> [WHAT TO WORK ON]
Nothing but a number belongs in the answer: how many lines of the records below contain the string "Given".

[Items from a data source]
◇ ◇ ◇ ◇ ◇ ◇ ◇

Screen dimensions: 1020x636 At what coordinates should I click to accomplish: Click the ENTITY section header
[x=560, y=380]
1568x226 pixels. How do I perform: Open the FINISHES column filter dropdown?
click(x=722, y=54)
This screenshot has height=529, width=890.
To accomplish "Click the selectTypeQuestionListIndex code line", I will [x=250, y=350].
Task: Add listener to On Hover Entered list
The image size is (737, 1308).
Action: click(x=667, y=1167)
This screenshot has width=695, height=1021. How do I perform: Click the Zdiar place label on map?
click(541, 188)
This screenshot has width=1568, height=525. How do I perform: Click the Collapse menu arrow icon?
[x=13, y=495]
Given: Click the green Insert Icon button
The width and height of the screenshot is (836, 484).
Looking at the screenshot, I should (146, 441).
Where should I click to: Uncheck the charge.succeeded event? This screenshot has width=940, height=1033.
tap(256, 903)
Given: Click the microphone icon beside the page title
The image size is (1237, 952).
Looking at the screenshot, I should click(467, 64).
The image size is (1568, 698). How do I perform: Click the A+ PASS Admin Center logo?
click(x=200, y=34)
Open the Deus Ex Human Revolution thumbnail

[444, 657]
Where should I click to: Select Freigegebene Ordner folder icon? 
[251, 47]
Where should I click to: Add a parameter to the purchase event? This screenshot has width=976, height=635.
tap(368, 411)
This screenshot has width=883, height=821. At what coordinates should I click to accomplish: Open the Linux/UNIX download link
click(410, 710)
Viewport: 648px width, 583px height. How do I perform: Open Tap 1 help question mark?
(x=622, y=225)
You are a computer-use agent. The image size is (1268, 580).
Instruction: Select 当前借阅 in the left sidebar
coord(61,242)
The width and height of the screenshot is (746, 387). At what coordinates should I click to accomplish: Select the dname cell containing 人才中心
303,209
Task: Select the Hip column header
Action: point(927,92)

◇ ◇ ◇ ◇ ◇ ◇ ◇

> [YOUR SOLUTION]
2